Spanish nobleman (1866–1934)

Alfonso de Borbón y Borbón (15 November 1866 – 28 April 1934) was a Spanish nobleman and a great-great-grandson of King Charles III of Spain. He is known for having had 88 forenames, (Note: Some sources incorrectly state 94 forenames. The 88 names include several with more than one word, which are hyphenated. In total, 115 words precede the surname de Borbón y Borbón.
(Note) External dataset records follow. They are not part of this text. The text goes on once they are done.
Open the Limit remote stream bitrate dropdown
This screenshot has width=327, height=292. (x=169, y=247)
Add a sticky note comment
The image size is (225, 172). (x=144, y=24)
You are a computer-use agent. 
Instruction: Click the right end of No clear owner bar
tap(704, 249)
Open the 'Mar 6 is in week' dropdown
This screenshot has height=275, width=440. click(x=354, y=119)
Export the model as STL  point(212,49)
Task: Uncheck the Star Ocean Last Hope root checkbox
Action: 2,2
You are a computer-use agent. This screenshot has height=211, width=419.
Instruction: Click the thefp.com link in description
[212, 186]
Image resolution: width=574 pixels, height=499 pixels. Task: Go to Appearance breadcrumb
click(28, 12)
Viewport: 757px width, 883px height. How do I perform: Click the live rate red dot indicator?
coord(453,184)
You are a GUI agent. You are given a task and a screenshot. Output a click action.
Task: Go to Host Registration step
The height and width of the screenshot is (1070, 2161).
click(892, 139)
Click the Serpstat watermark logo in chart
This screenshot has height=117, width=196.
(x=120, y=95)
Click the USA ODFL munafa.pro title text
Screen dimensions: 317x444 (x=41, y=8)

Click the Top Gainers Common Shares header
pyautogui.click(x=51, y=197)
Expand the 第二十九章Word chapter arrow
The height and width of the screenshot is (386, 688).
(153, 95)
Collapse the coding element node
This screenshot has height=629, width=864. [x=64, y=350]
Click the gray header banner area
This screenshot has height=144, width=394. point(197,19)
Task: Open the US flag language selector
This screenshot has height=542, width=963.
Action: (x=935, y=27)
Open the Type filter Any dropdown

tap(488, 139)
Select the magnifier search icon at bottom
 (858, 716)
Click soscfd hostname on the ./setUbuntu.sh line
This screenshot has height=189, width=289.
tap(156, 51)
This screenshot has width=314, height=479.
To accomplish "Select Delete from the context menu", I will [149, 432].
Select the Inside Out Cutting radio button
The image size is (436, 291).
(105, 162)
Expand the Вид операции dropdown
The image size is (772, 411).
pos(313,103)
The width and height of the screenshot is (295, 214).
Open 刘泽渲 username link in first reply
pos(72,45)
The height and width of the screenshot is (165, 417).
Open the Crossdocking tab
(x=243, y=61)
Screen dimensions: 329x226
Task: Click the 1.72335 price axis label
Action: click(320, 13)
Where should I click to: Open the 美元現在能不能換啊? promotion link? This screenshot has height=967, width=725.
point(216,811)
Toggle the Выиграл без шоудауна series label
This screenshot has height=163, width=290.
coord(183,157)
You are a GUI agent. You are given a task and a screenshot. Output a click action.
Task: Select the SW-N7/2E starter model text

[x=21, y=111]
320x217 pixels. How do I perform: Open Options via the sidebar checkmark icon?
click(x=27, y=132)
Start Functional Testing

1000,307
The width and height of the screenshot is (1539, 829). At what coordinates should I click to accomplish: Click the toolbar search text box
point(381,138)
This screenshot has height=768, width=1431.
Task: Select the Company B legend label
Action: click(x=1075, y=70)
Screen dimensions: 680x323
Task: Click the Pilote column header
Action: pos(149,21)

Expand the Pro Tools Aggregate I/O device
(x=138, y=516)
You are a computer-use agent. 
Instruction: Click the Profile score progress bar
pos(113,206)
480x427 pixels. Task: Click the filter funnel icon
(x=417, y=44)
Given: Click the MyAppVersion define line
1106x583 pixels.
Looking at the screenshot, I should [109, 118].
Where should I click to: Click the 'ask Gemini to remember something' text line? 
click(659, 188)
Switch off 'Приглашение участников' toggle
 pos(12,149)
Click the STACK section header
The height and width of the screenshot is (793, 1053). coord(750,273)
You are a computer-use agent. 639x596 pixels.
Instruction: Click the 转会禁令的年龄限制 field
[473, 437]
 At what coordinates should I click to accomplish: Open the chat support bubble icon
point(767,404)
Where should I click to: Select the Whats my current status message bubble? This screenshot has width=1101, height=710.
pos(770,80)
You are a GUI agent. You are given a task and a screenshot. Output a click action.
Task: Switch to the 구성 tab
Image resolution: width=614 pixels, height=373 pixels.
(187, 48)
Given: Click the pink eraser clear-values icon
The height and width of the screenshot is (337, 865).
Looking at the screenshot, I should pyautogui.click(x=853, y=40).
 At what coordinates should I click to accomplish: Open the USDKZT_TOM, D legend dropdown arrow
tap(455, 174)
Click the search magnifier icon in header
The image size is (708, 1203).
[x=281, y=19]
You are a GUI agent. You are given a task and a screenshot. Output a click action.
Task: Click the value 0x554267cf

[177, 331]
His full name, as recorded by Guinness World Records, was Alfonso María Isabel Francisco Eugenio Gabriel Pedro Sebastián Pelayo Fernando Francisco de Paula Pío Miguel Rafael Juan José Joaquín Ana Zacarías Elisabeth Simeón Tereso Pedro Pablo Tadeo Santiago Simón Lucas Juan Mateo Andrés Bartolomé Ambrosio Gerónimo Agustín Bernardo Cándido Gerardo Luis-Gonzaga Filomeno Camilo Cayetano Andrés-Avelino Bruno Joaquín-Picolimini Felipe Luis-Rey-de-Francia Ricardo Esteban-Protomártir Genaro Nicolás Estanislao-de-Koska Lorenzo Vicente Crisóstomo Cristano Darío Ignacio Francisco-Javier Francisco-de-Borja Higona Clemente Esteban-de-Hungría Ladislado Enrique Ildefonso Hermenegildo Carlos-Borromeo Eduardo Francisco-Régis Vicente-Ferrer Pascual Miguel-de-los-Santos Adriano Venancio Valentín Benito José-Oriol Domingo Florencio Alfacio Benére Domingo-de-Silos Ramón Isidro Manuel Antonio Todos-los-Santos de Borbón y Borbón.) recognised as a record for a historical royal person by Guinness World Records.

Alfonso was a son of Infante Sebastian of Portugal and Spain and his second wife, Infanta Maria Christina. In 1929, he morganatically married Julia Méndez y Morales, losing all claims to the Spanish throne; the marriage remained childless and ended in divorce.

==Biography==
Alfonso de Borbón y Borbón was born on 15 November 1866 in Madrid. He was the fourth child of Infante Sebastián de Borbón y Braganza and Infanta María Cristina de Borbón y Borbón. Despite being born into the Spanish royal family through a marriage of equal rank, he was not granted the title of infante at birth, being a distant Prince of the blood of the Royal family of Spain. His early life was marked by political upheavals. In 1868, a revolution forced him and his family into exile, and they settled in the French town of Biarritz. They returned to Spain in 1875 following the restoration of his cousin King Alfonso XII.

As his father had died in Biarritz a few months before their return, Alfonso and his siblings were placed under the guardianship of King Alfonso XII. They were sent to receive their education at the prestigious Theresianum in Vienna. After completing his education and returning to Spain, Alfonso declined a ducal title offered by the Regent Queen, as he believed it would diminish the significance of his noble lineage as the son of two Spanish infantes and would overshadow the prominence of the Borbón name.

Alfonso de Borbón was initiated as a novice knight in the Order of Alcántara, and was also a knight of the Portuguese Order of Christ and Order of Saint Benedict of Aviz. He served as the president of the Spanish Red Cross.

In 1929, Alfonso married Julia Méndez Morales in San Sebastián, but the marriage ended in divorce with the advent of the Second Spanish Republic. In 1933, he received the title Prince of Borbón and was granted the style of Alteza (Highness) by the Carlist pretender Alfonso Carlos I. Alfonso de Borbón died in Madrid on 28 April 1934 without issue. He was laid to rest in the San Isidro Cemetery.